# Shoot Me. I Dropped My Camera



## Dean_Gretsch (Dec 23, 2016)

I stepped on the strap and it pulled it right out of hands. I know, I know....*ALWAYS* carry it around your neck. One time, one stinking time that I don't and now it won't power on Any ideas?


----------



## robbins.photo (Dec 23, 2016)

Dean_Gretsch said:


> I stepped on the strap and it pulled it right out of hands. I know, I know....*ALWAYS* carry it around your neck. One time, one stinking time that I don't and now it won't power on Any ideas?



Ugh... well, first thing I think would be to remove the battery, let it sit for a bit, then try putting the battery back in (or better yet a different battery if you have one) and try powering it up.

In the meantime I'll keep my fingers crossed.


----------



## Dean_Gretsch (Dec 23, 2016)

Your finger crossing may have done the trick. It isn't as serious as I first feared. Apparently the drop damaged the grip. I took it off, reinstalled the battery compartment door and it's on. Lesson learned. Never again! Thank you for the concern and suggestion.


----------



## robbins.photo (Dec 23, 2016)

Dean_Gretsch said:


> Your finger crossing may have done the trick.

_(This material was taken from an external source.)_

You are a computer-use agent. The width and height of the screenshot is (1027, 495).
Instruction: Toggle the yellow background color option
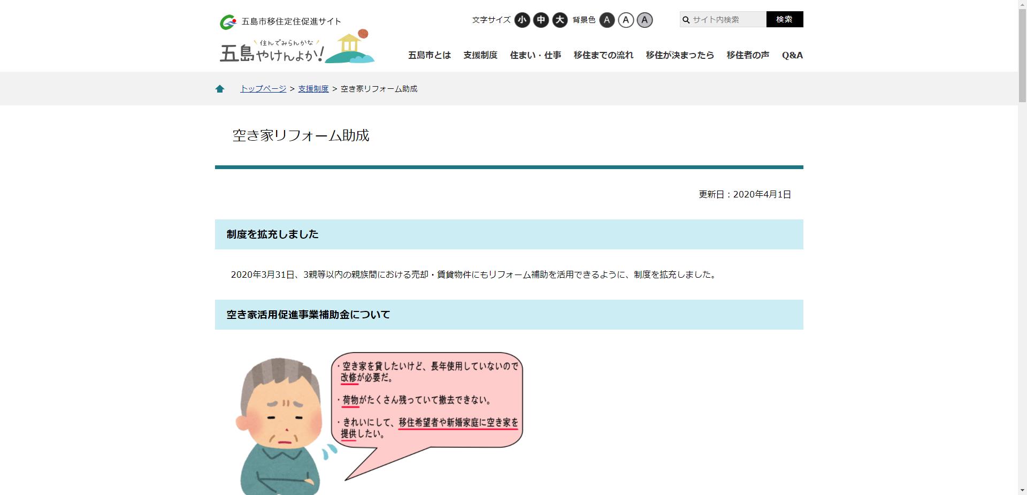645,20
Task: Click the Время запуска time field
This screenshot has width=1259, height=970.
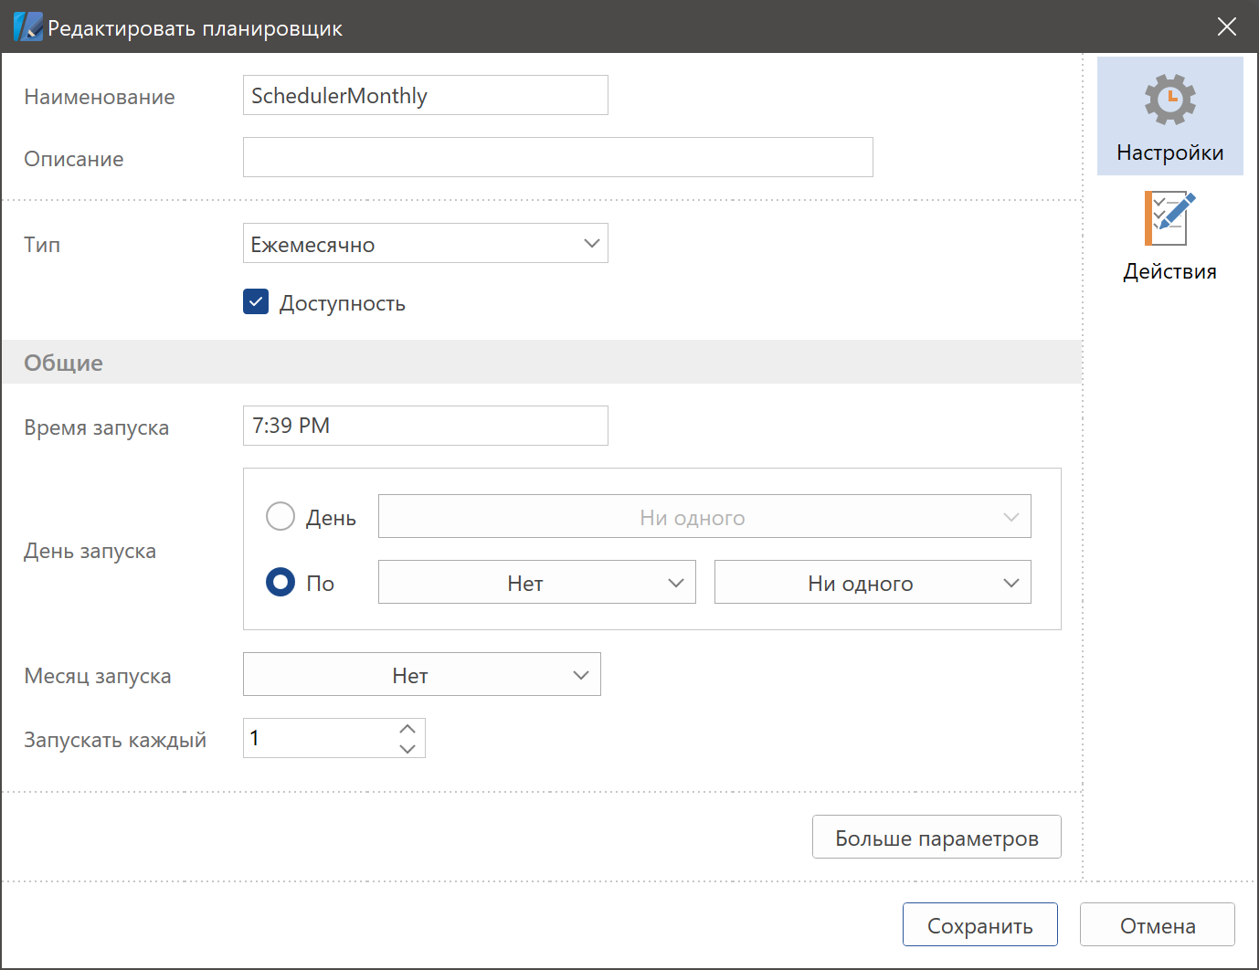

It isn't as serious as I first feared. Apparently the drop damaged the grip. I took it off, reinstalled the battery compartment door and it's on. Lesson learned. Never again! Thank you for the concern and suggestion.



Whew.. man, what a huge relief.  Glad to hear everything is up and running again.


----------



## astroNikon (Dec 23, 2016)

Dean_Gretsch said:


> Your finger crossing may have done the trick. It isn't as serious as I first feared. Apparently the drop damaged the grip. I took it off, reinstalled the battery compartment door and it's on. Lesson learned. Never again! Thank you for the concern and suggestion.


Grips ... "car bumpers" for cameras.


----------



## zombiesniper (Dec 23, 2016)

Sucks to lose the grip but awesome that it saved the camera.

Glad to hear the you're still going to be shooting.

Makes me think I should wear my harness more. I usually just hand carry and I have no strap on it.


----------



## astroNikon (Dec 23, 2016)

The strap gets in my way for my right hand.  So my strap ends actually both connect to the left camera strap eyelet.


----------



## 480sparky (Dec 23, 2016)

Great.


Juuuuuuuust great!




Now we will have to endure an endless litany of "Should I grip my camera in order to prevent damage to it if I drop it?" posts.


----------



## astroNikon (Dec 23, 2016)

480sparky said:


> Great.
> 
> Juuuuuuuust great!
> 
> Now we will have to endure an endless litany of "Should I grip my camera in order to prevent damage to it if I drop it?" posts.


Available SOON .. airbags for your camera !!
motion sensors detect fast movement down and deploy mini airbags to protect the camera.   Optional versions available for lenses too!!


----------



## SuzukiGS750EZ (Dec 23, 2016)

Grips save cameras and filters save lenses. So what saves the filters and the grips?


----------



## robbins.photo (Dec 23, 2016)

480sparky said:


> Great.
> 
> 
> Juuuuuuuust great!
> ...


You can be the one too make the YouTube video where your beating the crap out of your camera with a hammer... lol

Sent from my N9518 using Tapatalk


----------



## astroNikon (Dec 23, 2016)

robbins.photo said:


> 480sparky said:
> 
> 
> > Great.
> ...


Just make sure to only hammer the grip.  So the camera body will be saved !!


----------



## 480sparky (Dec 23, 2016)

robbins.photo said:


> 480sparky said:
> 
> 
> > Great.
> ...



My hammer will have a handle.  Would that be considered a 'grip'?  If so, wouldn't that skew any results?


----------



## smoke665 (Dec 23, 2016)

I've almost dropped mine. I can appreciate that sickening feeling of shock that seems to last for an eternity as you see your prized possession headed for the ground.


----------



## KmH (Dec 23, 2016)

zombiesniper said:


> Sucks to lose the grip but awesome that it saved the camera.


How did you determine the grip saved the camera?


----------



## Dean_Gretsch (Dec 23, 2016)

Thanks for the well wishes all, *AND* the laughs. Just glad I *can* laugh now. I was pretty dejected just after the accident. Hopefully the grip can be fixed since it was a gift.


----------



## 480sparky (Dec 23, 2016)

KmH said:


> zombiesniper said:
> 
> 
> > Sucks to lose the grip but awesome that it saved the camera.
> ...



Probably the same logic of a filter 'saving' a lens.


----------



## Peeb (Dec 23, 2016)

Regardless of the cause- glad his rig is still up and running!


----------



## zombiesniper (Dec 24, 2016)

KmH said:


> How did you determine the grip saved the camera?


Camera works. Grip doesn't.



480sparky said:


> Probably the same logic of a filter 'saving' a lens.


Nope. Filters are a waste of money if used for protection.


----------



## 480sparky (Dec 24, 2016)

zombiesniper said:


> ........Yep. Filters are a waste of money if used for protection.



Fify.


----------